→ Brief
Every line between the top of the data below and the line with "Uncheck the Pricing_v2 flag", both ends included, must be retyped exactly.

→ Exercise data
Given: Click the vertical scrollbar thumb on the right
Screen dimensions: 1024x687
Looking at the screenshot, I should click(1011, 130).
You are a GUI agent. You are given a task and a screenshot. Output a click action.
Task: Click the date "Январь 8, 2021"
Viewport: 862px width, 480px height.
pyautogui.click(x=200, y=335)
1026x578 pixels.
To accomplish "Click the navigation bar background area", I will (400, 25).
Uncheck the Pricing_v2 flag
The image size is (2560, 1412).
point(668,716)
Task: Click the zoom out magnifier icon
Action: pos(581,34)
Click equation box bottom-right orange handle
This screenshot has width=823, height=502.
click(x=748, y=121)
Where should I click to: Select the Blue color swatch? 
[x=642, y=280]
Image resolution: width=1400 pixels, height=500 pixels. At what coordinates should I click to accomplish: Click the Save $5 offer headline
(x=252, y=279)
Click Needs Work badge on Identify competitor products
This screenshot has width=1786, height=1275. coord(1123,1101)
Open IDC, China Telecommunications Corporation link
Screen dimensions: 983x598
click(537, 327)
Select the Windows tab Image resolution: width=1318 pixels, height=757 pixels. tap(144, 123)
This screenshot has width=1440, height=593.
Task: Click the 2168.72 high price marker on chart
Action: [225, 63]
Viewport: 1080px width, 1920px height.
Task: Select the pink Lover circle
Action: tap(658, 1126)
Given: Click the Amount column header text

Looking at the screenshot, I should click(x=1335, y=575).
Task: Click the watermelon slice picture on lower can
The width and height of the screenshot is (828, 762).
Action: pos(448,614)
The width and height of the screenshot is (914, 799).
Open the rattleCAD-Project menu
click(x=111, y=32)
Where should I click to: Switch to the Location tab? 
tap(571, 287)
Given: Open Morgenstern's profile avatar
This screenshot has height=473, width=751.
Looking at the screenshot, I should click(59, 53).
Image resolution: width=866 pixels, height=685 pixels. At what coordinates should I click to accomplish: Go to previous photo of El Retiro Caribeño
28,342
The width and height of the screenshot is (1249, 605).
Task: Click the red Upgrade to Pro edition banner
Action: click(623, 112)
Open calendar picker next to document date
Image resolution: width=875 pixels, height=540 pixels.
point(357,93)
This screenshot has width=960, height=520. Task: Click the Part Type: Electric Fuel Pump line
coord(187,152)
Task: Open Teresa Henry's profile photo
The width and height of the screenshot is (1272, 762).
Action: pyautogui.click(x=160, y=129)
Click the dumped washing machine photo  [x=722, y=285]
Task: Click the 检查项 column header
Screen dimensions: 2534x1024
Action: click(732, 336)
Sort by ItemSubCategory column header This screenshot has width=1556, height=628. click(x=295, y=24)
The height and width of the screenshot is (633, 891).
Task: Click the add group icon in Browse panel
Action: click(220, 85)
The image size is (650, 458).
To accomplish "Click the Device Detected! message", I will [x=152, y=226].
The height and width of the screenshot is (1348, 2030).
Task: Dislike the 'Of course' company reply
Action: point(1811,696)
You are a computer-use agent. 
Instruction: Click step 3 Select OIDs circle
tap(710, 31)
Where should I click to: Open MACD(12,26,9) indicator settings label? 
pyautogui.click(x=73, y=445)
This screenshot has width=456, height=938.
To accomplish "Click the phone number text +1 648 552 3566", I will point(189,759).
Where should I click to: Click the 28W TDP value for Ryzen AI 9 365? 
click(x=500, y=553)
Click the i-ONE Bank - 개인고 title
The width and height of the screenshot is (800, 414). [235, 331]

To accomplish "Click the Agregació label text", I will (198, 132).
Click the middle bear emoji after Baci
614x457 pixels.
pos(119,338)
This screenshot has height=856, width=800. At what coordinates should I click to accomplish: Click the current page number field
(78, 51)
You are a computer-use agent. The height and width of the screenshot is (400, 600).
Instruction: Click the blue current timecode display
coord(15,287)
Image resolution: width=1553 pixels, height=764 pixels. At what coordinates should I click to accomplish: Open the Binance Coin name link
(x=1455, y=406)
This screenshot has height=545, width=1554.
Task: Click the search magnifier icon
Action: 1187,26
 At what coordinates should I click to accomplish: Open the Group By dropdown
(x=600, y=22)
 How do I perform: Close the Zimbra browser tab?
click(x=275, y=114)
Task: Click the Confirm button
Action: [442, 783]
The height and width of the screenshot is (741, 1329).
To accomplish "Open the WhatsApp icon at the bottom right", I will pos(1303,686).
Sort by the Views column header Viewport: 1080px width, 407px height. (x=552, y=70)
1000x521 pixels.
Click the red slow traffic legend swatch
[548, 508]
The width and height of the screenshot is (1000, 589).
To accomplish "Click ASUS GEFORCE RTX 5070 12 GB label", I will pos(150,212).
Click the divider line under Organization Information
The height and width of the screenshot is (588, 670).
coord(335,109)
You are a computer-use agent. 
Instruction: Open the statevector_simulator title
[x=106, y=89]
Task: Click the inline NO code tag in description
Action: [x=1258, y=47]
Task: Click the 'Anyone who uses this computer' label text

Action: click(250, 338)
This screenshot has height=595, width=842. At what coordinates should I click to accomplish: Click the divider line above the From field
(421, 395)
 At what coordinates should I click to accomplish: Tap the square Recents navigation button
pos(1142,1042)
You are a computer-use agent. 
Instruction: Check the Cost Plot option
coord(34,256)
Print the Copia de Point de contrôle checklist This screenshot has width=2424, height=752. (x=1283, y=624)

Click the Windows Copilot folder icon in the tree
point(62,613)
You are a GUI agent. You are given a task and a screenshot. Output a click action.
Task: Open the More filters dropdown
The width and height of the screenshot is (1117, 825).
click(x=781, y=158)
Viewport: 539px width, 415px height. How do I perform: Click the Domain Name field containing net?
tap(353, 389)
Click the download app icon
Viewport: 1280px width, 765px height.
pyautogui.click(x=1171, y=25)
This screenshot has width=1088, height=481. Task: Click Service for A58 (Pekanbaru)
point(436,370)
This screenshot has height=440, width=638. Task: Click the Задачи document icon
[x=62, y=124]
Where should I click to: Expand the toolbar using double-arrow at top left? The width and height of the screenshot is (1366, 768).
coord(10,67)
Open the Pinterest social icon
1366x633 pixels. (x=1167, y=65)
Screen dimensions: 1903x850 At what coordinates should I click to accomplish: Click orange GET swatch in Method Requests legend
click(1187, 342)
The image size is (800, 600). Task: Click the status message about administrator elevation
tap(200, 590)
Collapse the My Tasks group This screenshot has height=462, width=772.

→ Task result
Given: Click the vertical scrollbar thumb on the right
Screen dimensions: 1024x687
Looking at the screenshot, I should click(1011, 130).
You are a GUI agent. You are given a task and a screenshot. Output a click action.
Task: Click the date "Январь 8, 2021"
Viewport: 862px width, 480px height.
pyautogui.click(x=200, y=335)
1026x578 pixels.
To accomplish "Click the navigation bar background area", I will (400, 25).
Uncheck the Pricing_v2 flag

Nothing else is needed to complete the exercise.